Exercise requirements: Look through the entries for the string "this", and copy each line that holds it.

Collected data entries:
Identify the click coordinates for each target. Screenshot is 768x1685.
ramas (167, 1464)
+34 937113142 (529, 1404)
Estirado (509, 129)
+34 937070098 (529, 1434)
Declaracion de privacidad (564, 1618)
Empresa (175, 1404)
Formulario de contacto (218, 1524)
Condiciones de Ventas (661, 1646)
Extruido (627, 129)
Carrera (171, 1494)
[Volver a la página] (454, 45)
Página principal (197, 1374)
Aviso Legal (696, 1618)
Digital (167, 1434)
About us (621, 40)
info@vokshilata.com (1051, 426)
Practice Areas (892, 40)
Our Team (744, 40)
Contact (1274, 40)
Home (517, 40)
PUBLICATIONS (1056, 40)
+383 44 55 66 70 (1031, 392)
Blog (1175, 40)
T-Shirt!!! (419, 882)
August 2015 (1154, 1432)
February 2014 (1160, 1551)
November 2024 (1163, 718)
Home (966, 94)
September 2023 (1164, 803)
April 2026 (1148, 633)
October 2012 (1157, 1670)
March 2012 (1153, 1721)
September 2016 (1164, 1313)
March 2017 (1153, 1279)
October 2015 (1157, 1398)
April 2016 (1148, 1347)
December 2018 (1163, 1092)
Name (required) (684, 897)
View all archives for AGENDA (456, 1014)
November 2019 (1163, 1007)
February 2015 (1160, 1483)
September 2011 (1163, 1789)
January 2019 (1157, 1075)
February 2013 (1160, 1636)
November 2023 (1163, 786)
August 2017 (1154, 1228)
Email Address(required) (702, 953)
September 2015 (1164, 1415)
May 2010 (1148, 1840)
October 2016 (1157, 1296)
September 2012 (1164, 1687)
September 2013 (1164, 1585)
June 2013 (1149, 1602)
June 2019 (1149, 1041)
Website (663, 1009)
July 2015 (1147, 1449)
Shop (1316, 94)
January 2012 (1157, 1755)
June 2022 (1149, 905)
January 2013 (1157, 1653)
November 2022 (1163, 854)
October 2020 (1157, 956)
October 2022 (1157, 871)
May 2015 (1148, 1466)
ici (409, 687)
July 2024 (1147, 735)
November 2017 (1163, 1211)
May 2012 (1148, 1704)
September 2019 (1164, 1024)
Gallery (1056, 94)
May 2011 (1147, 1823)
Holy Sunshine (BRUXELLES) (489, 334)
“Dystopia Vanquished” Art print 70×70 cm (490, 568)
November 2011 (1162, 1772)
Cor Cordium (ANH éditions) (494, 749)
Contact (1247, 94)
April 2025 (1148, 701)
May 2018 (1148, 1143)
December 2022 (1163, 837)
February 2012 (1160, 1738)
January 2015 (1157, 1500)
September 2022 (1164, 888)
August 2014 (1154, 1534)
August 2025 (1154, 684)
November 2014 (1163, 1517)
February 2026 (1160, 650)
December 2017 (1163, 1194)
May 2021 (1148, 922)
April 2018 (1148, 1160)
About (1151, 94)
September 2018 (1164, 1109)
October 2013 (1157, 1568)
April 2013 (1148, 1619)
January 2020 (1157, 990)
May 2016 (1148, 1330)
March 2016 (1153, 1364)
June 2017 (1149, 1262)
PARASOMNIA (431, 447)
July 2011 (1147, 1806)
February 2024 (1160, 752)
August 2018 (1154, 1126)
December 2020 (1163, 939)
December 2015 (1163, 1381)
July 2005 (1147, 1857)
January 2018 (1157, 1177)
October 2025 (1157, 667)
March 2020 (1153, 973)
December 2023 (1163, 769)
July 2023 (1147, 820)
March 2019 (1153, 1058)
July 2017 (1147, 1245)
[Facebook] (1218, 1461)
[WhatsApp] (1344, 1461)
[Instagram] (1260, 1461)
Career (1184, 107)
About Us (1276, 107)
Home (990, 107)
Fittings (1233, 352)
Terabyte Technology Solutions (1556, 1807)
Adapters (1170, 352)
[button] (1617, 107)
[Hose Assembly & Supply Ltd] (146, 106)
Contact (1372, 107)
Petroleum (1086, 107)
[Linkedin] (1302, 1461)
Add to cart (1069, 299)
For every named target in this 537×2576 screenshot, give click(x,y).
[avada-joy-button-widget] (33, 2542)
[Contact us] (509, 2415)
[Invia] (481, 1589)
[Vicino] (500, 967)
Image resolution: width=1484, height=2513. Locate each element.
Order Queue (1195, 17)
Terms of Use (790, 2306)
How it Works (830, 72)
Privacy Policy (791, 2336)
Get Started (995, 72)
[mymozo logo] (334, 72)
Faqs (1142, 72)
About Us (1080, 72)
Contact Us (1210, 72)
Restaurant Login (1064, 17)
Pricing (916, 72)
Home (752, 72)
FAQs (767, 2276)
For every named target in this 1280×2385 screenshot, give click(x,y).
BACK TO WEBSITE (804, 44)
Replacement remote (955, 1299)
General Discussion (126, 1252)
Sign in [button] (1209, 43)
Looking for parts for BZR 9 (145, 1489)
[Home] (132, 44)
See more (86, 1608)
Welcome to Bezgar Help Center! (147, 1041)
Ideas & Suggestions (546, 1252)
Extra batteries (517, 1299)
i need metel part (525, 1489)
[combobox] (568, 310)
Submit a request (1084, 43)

Solution to the exercise:
For every named target in this 537×2576 screenshot, give click(x,y).
For every named target in this 1280×2385 screenshot, give click(x,y).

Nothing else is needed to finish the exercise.